Ongoing operational costs include:

Cost Amount Who profits most
Property taxes 15% to 20% of income Government
Electricity 2% to 2.5% of income Mostly government, some private
Water-sewer 2% to 2.5% of income Government
Gas 0.5% to 1% of income Mostly government, some private
Carbon tax 20% of annual gas bills Government
Corporate (passive) tax 50% of annual profit Government
HST 13% of end user purchases Government
CRA amortization Lengthy cap/ex schedules Government
Mortgage interest 10% to 20% of income Lenders, especially banks
Property insurance 2% to 3% of income “Profiteering” insurance companies
Capital costs Varies, paid from net profit Contractors
Repairs, Maintenance $300 to $450/unit (4% to 5%) Contractors
Annual inspections Fire, appliances, detectors Government-mandated
Bad debt Varies Government-denied/delayed justice
Other operation costs 38% to 42% of income Government

Notes: 33 per cent of Toronto’s $11.8-billion revenue comes from property tax. Missing middle housing corporate income tax is 50 per cent while large operators (five or more employees) are taxed around 13 per cent. Maintenance costs of aging rental properties are between $300 and $450/unit but CMHC applies $850/unit, which substantially decreases property value and torpedoes many financing deals. Ontario’s zero-per-cent 2020 annual rent increase wiped out $2.3 billion in rental housing equity used in part for property maintenance and upgrades. A 2020 National Apartment Association survey reported that half of rental revenues are mortgage payments and property taxes and both of these are inflexible and must be paid to avoid powers of sale and foreclosures.

One-time costs include:

Cost Amount Who profits most
Capital gains tax 25% of appreciated profit Government
Recoverable CCA Varies, repay all depreciation Government
Mortgage insurance 1% to 4% of mortgage value Government (for-profit CMHC)
Land transfer tax Varies (2.5% of purchase price) Government
Development charges 10% of purchase price Government
Municipal delays Opportunity costs Government
Cash-in-lieu 10% to 20% of site value Government
Eviction suspensions Varies estimate 5% to 10% Government
LTB delays Wide range of losses Government
Professional tenants Wide range of losses Government
Speculation tax ON 15%, BC 2%?, PQ 20%? Government
Vacancy tax ON 1% of assessed value Government
Renoviction tax Varies Government
Million $ home tax Varies Government
Zoning variances $4,000+ Government
Stress test Locks out 200,000+ buyers Government
1st-time home buyer incentive More competition Government
Real estate fees 1% to 5% of purchase price Realtors
Mortgage brokering 1% of mortgage value Mortgage brokers
Lawyer fees Varies, not consequential Lawyers

After a lifetime of servitude to providing rental housing, government siphons 25 per cent of a property’s profit and demands that all depreciation previously taken must be repaid. The amount varies but can be 20 per cent of profit from a sale. Toronto’s land transfer tax doubles Ontario’s, which increased 560 per cent since 1998. Ontario was formed in 1867 but 87 per cent of its net public debt accumulated since 1990. Ontario’s debt is higher than 168 countries including Russia and increased 1,000 per cent in just 30 years.
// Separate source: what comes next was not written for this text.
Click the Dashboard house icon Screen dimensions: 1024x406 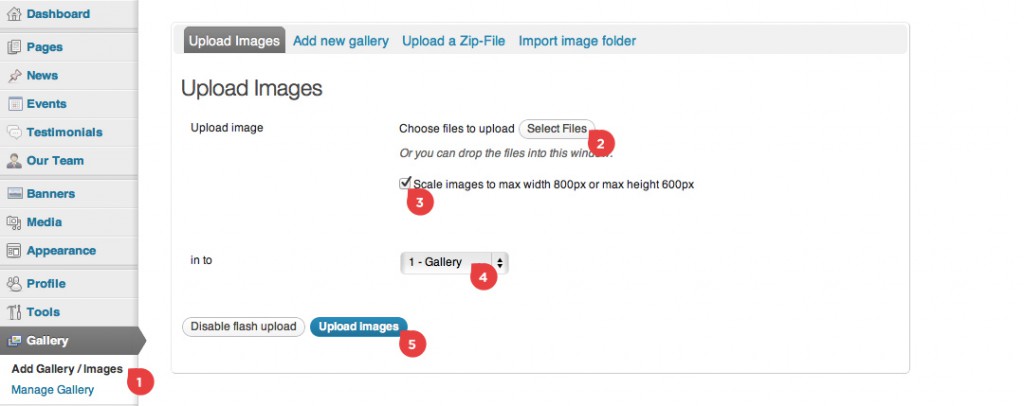click(14, 14)
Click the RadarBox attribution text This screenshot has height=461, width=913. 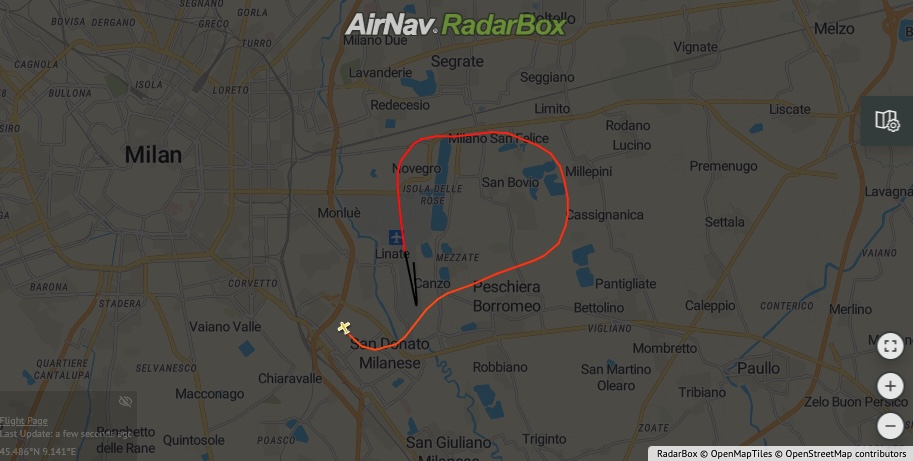pyautogui.click(x=677, y=454)
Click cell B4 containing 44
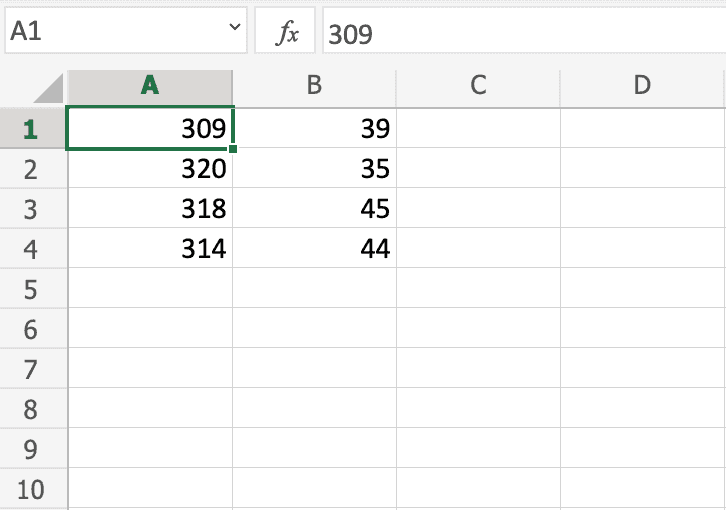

First-time buyer incentives add more competition to ever-dwindling housing supply.

Other government- and lender-mandated costs include home inspection, property appraisal, title insurance, building insurance and condo reserve.

Other unaffordability costs and influences include land prices, land services (utilities, roads), supply chain choke points, construction material (increased two to four times in one year), construction labour and crime rate.

CMHC’s new Select points-based affordability program is based on the same antiquated and fatally flawed income-to-price ratio of the past 50 years that has ultimately led to Ontario losing 106,000 affordable rental housing units between 2020 and 2026 while Toronto eliminated 1,100 uninhabitable affordable units in 2019.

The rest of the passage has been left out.